◆ WORK TO COMPLETE
The answer is every line of the records that holds the word "flag", copied in full.

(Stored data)
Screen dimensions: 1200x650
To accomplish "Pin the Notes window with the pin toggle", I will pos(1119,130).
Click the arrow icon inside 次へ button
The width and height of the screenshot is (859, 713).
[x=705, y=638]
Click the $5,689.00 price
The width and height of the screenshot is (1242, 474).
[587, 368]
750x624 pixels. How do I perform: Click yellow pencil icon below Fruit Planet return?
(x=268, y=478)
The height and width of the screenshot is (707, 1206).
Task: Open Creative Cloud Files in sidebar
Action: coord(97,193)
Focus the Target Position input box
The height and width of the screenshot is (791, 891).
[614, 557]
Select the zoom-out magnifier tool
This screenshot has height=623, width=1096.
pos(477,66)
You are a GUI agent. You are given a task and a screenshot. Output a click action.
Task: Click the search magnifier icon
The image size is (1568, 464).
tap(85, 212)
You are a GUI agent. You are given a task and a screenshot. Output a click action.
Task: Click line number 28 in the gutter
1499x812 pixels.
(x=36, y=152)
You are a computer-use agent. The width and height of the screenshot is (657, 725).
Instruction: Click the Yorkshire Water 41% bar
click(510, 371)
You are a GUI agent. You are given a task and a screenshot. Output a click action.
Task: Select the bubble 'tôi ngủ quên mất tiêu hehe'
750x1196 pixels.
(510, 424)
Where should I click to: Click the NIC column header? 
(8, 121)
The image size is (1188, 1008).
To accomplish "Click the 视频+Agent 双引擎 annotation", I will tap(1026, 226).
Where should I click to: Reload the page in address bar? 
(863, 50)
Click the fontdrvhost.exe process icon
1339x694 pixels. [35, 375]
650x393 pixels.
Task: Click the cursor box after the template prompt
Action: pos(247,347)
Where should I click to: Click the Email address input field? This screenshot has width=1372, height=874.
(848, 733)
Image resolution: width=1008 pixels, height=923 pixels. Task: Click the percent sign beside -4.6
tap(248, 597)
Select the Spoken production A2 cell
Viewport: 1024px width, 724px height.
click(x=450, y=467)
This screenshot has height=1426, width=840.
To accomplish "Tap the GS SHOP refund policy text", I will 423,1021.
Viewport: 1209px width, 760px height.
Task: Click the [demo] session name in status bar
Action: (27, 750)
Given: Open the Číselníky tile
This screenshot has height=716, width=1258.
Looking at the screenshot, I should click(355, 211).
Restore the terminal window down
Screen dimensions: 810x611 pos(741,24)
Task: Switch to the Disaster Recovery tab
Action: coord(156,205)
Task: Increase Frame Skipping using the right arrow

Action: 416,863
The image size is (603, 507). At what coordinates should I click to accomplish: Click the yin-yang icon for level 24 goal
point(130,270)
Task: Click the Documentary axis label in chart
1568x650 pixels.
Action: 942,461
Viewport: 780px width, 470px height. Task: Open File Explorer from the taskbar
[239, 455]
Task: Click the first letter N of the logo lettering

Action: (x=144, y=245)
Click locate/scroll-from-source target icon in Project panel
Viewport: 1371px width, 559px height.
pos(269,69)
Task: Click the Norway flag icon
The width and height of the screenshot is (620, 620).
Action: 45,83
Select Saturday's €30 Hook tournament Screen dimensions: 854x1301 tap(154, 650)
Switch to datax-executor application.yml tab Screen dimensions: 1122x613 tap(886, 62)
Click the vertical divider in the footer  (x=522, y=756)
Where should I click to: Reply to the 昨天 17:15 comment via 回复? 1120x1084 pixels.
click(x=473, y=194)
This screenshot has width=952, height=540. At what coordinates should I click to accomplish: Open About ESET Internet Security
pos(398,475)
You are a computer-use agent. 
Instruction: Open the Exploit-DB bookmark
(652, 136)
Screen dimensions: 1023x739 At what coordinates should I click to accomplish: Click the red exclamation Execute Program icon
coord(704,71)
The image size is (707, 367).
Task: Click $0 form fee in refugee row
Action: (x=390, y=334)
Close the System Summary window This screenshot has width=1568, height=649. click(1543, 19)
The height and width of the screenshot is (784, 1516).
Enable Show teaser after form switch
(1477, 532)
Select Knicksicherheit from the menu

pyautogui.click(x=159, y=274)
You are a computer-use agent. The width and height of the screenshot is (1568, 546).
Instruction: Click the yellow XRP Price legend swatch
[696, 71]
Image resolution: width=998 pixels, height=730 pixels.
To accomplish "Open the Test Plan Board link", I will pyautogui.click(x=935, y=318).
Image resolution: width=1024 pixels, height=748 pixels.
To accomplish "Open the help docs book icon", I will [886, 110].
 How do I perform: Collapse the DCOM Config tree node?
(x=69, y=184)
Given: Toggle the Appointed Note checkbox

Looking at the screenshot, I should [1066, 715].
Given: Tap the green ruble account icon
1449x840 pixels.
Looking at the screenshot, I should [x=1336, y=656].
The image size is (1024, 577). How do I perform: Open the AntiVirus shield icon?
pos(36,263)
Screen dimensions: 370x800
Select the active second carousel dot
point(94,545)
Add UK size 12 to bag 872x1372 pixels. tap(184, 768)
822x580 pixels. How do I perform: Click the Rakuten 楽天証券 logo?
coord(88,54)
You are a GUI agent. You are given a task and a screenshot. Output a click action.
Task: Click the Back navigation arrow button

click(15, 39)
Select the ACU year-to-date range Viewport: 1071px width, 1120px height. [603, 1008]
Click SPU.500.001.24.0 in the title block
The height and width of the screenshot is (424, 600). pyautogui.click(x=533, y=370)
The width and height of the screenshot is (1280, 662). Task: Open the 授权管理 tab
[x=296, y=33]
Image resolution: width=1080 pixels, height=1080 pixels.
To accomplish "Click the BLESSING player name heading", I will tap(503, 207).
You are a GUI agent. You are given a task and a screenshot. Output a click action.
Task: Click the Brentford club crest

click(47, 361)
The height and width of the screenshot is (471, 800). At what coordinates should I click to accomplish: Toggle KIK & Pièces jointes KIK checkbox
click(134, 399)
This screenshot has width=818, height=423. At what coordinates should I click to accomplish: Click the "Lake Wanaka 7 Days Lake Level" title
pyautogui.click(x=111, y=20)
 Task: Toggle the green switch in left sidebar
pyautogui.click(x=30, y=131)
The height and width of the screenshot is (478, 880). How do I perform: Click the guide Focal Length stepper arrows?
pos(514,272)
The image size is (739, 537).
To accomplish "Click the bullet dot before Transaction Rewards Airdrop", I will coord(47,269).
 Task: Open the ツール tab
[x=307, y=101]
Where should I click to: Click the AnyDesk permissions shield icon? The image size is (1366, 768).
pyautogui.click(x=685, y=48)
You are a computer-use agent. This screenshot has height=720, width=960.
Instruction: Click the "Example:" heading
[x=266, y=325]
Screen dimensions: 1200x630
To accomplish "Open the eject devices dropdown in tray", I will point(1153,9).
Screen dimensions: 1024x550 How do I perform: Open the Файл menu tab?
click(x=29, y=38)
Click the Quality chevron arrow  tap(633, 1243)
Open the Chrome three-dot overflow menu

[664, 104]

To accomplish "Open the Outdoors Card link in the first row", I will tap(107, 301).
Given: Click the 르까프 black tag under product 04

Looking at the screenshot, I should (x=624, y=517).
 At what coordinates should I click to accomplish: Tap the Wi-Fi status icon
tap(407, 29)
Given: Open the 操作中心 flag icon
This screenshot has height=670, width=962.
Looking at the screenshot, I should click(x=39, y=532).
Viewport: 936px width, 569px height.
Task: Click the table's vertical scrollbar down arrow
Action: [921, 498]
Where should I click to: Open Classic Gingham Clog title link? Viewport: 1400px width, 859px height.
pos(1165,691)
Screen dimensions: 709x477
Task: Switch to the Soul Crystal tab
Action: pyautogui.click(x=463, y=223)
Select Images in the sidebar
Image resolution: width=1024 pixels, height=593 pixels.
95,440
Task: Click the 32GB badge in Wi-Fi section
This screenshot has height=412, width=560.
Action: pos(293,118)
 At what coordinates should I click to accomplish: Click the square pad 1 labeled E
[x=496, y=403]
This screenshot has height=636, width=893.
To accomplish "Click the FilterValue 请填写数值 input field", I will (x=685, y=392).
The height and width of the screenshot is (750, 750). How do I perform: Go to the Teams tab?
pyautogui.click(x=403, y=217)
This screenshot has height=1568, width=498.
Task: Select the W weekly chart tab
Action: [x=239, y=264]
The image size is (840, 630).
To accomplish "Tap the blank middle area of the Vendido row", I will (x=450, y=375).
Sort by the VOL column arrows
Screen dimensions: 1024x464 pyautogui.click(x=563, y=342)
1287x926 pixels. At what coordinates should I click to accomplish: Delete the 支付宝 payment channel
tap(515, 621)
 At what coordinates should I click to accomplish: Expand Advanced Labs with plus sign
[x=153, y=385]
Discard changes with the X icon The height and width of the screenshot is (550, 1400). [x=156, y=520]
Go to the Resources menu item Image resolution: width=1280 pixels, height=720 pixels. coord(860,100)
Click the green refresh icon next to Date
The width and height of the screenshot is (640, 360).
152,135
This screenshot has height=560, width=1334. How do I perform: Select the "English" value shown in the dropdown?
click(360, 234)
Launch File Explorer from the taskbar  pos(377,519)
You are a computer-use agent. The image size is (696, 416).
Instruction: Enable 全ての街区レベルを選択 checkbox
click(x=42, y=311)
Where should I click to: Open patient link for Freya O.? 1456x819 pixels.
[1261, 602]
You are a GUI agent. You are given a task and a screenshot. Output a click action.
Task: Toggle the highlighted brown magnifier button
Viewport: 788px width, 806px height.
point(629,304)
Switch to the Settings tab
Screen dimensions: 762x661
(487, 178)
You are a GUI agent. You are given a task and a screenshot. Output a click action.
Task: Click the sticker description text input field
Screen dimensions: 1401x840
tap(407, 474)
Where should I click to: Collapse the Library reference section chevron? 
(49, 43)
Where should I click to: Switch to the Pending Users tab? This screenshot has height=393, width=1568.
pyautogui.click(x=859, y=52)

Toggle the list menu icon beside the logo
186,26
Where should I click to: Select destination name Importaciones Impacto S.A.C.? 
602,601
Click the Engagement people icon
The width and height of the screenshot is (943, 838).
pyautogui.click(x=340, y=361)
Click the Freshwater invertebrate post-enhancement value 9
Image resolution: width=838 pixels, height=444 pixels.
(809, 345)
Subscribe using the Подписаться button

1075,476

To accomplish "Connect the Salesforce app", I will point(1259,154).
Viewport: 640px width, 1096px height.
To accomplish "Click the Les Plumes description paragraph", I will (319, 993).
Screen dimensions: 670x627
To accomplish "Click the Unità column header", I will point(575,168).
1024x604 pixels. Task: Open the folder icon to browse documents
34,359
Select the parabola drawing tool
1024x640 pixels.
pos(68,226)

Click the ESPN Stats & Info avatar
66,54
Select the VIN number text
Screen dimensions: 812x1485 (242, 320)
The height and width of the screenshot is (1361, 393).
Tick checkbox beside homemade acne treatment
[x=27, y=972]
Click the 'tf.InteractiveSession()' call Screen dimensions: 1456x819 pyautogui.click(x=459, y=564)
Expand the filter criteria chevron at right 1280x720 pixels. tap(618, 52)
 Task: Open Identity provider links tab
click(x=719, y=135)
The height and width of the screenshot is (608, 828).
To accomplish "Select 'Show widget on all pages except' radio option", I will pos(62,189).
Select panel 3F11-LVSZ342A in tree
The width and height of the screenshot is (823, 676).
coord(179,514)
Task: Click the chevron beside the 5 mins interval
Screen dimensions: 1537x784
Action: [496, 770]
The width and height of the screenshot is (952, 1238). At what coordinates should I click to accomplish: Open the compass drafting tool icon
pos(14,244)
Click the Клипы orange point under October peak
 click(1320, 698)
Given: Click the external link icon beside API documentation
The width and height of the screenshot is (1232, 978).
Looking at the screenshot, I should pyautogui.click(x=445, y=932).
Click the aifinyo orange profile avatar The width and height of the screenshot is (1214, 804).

◆ EXPECTED ANSWER
Task: Click the Norway flag icon
Given: Open the 操作中心 flag icon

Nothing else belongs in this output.